[Opening RECORDS SHOWN section]

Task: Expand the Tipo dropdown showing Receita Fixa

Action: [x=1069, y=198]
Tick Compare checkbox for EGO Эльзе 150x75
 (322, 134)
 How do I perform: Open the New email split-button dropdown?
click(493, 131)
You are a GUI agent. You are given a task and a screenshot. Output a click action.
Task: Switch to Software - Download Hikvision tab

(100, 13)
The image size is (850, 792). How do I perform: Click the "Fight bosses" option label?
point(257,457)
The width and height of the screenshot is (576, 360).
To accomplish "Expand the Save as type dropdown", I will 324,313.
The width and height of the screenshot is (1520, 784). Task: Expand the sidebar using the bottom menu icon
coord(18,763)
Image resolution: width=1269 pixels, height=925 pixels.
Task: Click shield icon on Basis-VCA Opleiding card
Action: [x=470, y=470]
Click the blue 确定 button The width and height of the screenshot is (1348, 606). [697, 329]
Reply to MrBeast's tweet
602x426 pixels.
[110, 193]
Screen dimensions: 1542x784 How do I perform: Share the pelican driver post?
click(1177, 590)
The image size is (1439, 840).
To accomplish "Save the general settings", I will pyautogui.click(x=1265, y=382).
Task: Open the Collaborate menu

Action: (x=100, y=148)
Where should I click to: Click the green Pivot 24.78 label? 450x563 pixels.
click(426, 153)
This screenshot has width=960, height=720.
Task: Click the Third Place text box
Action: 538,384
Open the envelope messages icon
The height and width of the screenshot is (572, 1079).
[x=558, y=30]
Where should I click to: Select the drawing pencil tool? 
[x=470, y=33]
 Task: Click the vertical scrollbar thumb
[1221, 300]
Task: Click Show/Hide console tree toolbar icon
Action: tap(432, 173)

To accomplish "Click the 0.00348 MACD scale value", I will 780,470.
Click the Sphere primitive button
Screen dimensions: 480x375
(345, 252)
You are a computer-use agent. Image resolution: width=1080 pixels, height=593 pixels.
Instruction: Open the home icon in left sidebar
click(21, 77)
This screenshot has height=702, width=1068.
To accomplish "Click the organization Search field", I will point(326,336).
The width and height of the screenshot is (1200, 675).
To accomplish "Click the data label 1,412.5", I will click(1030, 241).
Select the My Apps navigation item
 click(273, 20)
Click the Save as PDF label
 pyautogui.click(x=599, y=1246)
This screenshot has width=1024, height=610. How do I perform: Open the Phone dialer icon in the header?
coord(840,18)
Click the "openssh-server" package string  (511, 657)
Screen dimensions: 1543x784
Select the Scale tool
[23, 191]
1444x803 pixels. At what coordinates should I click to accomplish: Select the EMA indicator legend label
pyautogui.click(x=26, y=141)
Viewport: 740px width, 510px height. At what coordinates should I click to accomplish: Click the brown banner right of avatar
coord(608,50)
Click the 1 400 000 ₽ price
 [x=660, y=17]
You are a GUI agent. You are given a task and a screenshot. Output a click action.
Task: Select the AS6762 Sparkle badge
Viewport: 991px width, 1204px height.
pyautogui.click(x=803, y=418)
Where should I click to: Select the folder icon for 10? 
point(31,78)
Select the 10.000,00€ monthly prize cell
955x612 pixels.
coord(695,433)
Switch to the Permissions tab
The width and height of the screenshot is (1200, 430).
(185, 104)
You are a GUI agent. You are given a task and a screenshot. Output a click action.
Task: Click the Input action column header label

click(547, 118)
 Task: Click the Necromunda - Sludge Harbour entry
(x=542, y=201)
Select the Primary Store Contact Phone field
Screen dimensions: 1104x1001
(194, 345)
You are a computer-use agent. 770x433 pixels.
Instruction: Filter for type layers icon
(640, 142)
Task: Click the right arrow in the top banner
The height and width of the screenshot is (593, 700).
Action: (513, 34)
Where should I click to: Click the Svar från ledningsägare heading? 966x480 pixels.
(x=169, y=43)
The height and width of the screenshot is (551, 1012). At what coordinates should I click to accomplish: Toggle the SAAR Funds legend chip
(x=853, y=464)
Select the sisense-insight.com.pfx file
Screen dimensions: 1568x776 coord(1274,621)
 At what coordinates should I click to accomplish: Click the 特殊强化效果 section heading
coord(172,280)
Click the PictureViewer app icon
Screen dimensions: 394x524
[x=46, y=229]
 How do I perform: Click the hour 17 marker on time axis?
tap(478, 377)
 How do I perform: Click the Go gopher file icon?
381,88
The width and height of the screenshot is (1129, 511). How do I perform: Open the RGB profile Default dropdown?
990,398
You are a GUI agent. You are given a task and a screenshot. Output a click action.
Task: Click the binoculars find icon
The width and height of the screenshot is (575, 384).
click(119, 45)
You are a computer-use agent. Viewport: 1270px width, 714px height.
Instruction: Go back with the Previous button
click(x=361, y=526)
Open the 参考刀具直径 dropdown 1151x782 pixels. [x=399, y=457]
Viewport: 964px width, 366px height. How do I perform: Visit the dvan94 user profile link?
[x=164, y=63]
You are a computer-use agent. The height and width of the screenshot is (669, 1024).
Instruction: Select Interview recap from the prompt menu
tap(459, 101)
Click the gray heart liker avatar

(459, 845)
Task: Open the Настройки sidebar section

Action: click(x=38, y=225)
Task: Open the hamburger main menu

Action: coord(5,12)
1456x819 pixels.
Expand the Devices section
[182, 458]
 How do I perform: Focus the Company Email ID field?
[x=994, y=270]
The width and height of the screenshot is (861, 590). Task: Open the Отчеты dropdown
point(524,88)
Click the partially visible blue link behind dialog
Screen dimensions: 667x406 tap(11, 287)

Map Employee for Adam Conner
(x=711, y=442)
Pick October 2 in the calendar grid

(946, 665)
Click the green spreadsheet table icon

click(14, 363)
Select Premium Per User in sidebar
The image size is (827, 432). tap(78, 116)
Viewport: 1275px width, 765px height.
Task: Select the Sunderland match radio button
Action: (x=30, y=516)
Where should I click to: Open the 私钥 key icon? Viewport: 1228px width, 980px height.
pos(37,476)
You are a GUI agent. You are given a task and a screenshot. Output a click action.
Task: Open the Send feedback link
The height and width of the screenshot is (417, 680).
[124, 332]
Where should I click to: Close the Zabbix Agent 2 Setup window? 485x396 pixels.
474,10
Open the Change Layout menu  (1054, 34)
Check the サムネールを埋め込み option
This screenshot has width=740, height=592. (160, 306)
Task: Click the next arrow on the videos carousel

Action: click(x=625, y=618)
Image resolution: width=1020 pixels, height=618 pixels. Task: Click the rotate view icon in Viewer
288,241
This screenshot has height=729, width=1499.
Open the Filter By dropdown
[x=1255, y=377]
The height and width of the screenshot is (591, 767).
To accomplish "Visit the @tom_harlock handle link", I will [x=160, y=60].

[Closing RECORDS SHOWN section]

» **EXERCISE**: For this exercise, repeat exactly the lines of the data above from the one with "Open the envelope messages icon" down to the one with "This screenshot has height=702, width=1068.", both end lines included.

» **TASK SOLUTION**:
Open the envelope messages icon
The height and width of the screenshot is (572, 1079).
[x=558, y=30]
Where should I click to: Select the drawing pencil tool? 
[x=470, y=33]
 Task: Click the vertical scrollbar thumb
[1221, 300]
Task: Click Show/Hide console tree toolbar icon
Action: tap(432, 173)

To accomplish "Click the 0.00348 MACD scale value", I will 780,470.
Click the Sphere primitive button
Screen dimensions: 480x375
(345, 252)
You are a computer-use agent. Image resolution: width=1080 pixels, height=593 pixels.
Instruction: Open the home icon in left sidebar
click(21, 77)
This screenshot has height=702, width=1068.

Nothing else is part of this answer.